In the records below, rewrite the lines from the line with "Select the Mail envelope icon" to the line with "will (x=234, y=262).", both included, as a JSON list of strings with one string per line and no blank lines.

....

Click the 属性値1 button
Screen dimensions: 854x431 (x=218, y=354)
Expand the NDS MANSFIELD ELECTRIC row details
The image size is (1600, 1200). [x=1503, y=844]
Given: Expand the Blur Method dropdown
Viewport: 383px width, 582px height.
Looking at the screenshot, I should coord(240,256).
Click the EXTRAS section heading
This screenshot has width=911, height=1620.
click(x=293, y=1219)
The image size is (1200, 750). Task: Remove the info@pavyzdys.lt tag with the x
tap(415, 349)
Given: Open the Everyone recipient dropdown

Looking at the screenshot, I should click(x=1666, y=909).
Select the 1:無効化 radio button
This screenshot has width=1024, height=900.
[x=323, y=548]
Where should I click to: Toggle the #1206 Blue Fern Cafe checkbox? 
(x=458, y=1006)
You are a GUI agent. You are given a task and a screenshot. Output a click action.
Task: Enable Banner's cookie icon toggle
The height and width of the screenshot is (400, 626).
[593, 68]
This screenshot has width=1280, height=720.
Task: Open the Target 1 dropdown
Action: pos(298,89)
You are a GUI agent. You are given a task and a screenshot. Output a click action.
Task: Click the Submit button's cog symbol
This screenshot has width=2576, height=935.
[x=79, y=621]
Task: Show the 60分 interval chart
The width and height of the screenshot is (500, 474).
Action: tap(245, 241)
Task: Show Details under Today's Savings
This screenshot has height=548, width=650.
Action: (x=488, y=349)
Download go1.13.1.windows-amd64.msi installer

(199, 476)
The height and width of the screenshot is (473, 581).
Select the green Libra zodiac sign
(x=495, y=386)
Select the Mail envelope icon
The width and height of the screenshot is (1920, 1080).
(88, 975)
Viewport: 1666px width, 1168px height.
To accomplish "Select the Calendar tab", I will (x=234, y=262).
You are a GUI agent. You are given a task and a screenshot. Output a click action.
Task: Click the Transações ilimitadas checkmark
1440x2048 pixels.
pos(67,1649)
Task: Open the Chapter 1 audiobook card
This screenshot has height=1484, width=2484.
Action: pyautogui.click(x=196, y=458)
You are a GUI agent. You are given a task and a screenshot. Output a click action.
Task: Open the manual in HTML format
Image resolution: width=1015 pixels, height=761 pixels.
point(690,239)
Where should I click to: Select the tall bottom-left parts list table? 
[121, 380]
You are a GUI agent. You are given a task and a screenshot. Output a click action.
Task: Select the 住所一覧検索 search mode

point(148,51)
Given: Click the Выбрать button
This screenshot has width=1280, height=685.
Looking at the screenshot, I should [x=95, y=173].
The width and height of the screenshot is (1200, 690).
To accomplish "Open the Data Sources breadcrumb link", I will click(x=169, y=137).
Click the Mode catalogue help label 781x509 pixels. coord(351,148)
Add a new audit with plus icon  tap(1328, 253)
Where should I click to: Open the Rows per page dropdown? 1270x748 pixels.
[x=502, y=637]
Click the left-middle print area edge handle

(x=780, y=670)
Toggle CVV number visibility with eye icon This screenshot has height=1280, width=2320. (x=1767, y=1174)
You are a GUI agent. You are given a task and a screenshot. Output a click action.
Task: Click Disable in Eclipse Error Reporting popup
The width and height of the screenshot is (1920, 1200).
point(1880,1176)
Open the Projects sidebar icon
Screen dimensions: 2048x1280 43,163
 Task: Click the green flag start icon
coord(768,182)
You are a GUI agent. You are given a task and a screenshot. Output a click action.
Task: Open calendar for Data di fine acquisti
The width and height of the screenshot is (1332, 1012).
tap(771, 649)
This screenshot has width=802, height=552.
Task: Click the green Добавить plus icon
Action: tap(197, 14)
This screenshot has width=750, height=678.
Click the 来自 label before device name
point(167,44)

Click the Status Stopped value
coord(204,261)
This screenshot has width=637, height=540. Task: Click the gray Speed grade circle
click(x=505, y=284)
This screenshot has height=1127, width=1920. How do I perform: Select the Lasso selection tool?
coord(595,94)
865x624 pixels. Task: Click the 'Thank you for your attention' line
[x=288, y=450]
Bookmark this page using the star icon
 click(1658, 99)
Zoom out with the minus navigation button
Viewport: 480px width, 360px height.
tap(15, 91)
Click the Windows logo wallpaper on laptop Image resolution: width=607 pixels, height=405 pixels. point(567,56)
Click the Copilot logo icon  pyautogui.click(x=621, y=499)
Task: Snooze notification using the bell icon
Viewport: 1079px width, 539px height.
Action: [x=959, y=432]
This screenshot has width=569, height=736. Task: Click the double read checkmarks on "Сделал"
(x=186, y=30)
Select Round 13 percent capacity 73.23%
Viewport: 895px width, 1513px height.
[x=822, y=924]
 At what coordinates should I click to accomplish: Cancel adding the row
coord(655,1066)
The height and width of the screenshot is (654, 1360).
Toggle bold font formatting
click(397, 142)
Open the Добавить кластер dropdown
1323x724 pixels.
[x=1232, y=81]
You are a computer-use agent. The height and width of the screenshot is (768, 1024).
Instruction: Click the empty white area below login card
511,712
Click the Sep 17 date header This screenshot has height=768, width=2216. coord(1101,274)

....

## [Right answer]
[
  "Select the Mail envelope icon",
  "The width and height of the screenshot is (1920, 1080).",
  "(88, 975)",
  "Viewport: 1666px width, 1168px height.",
  "To accomplish \"Select the Calendar tab\", I will (x=234, y=262)."
]